Search code examples
rdataframedata-manipulation

How do you combine columns based on shared values in another column?


I want combine the values of columns into a particular set of rows based on a shared row identifier. Here is a screenshot example of the data in Excel (left is current state and right is how I want it to turn out) screenshot of data with the same information below (top is current state and bottom is how I want it to turn out.
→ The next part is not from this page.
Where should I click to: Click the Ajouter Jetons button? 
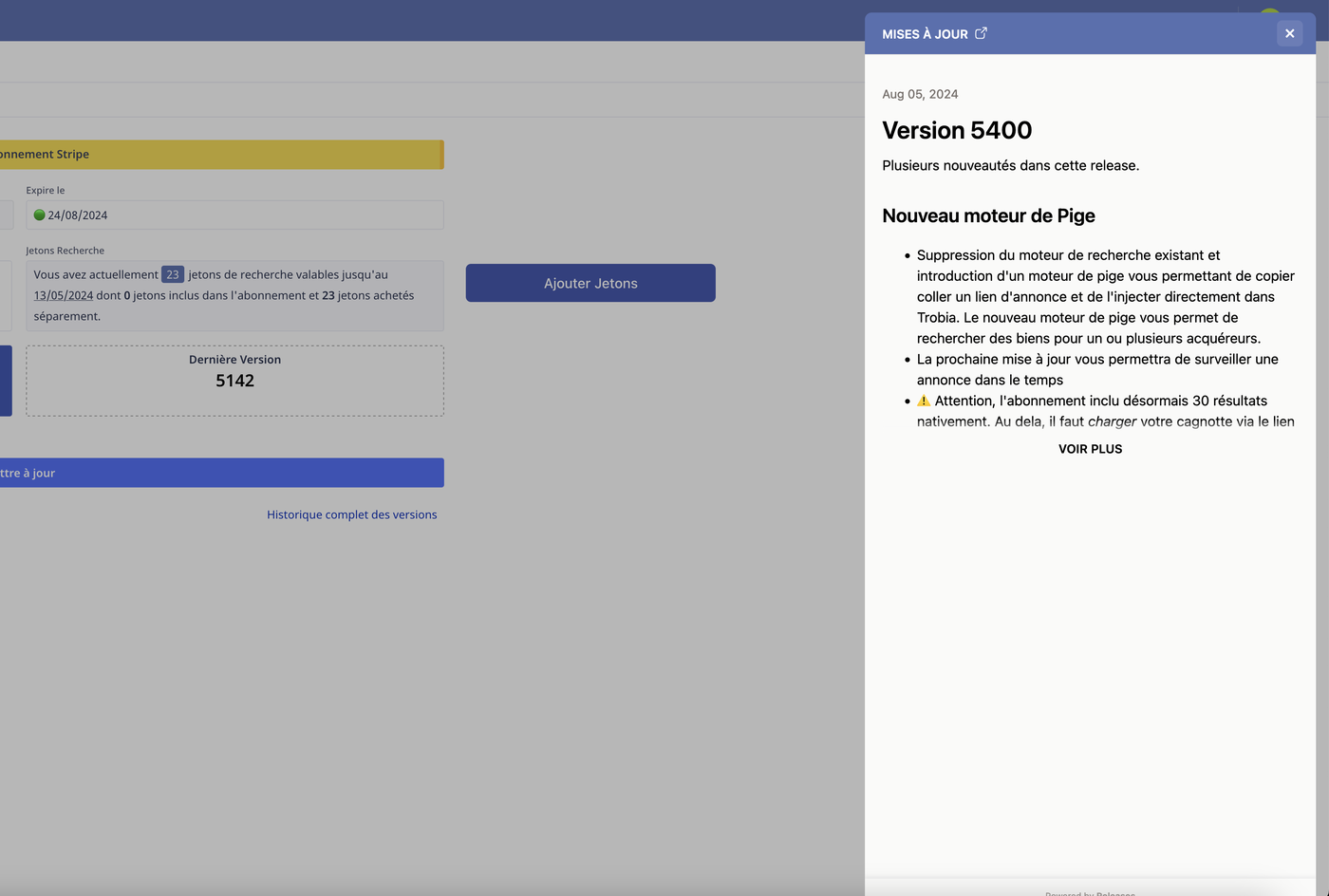(x=590, y=283)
id code group minutes minutes 1 minutes 2 minutes 3
1e x222 1 4.5 4.5 NA NA
1e x124 1 4.5 4.5 NA NA
1e x143 2 6.7 NA 6.7 NA
1e x123 2 6.7 NA 6.7 NA
1e x123 2 6.7 NA 6.7 NA
1e x143 3 8.9 NA NA 8.9
1e x123 3 8.9 NA NA 8.9
id code group minutes 1 minutes 2 minutes 3
1e x222 1 4.5 6.7 8.9
1e x124 1 4.5 6.7 8.9

I want to find a way to fill the NAs (for minutes 2 and 3) in the group 1 rows with the values for minutes 2 and 3 when they share an id (and drop the rows for groups 2 and 3). There may not necessarily be a group 2 or 3 for an id, and the number of codes vary for group 1.
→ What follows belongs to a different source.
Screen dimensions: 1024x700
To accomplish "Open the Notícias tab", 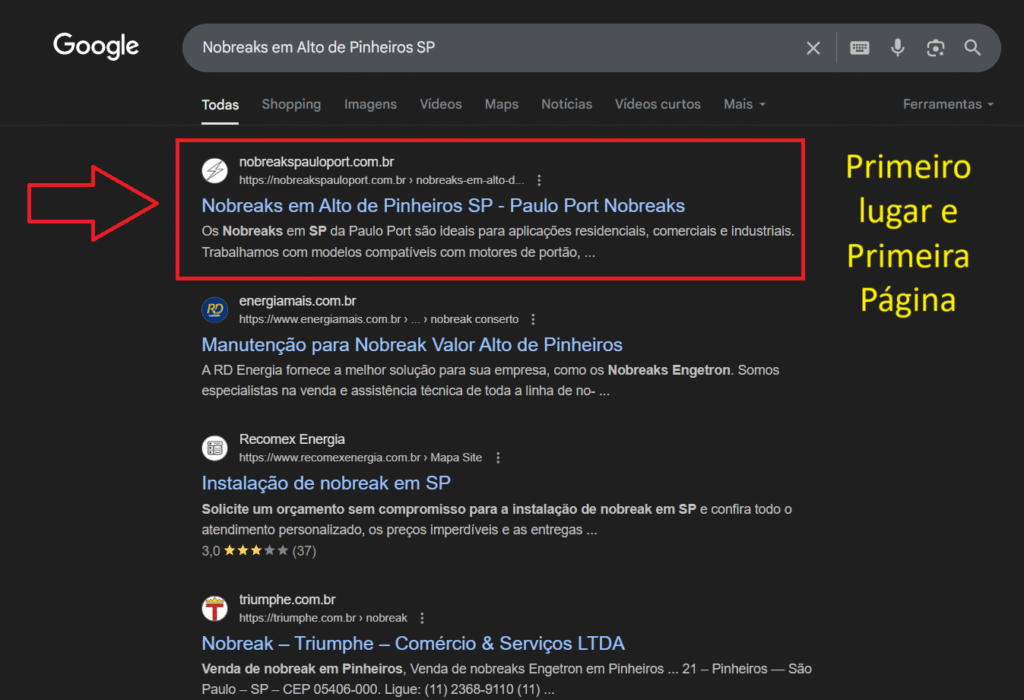I will 566,104.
I have tried reshape(), pivot_wider() (on the minutes column), and a few other things, but it hasn't worked for me yet. I feel like the solution is simple but for some reason I am stuck. Any advice would be appreciated! I would prefer to do this in dplyr/the tidyverse if possible.


Solution

  • We could use fill from tidyr to replace the NAs with previous or next non-NAs after grouping

    library(dplyr)
    library(tidyr)
    df1  %>% 
      group_by(id) %>% 
      fill(starts_with("minutes"), .direction = "downup") %>%
      ungroup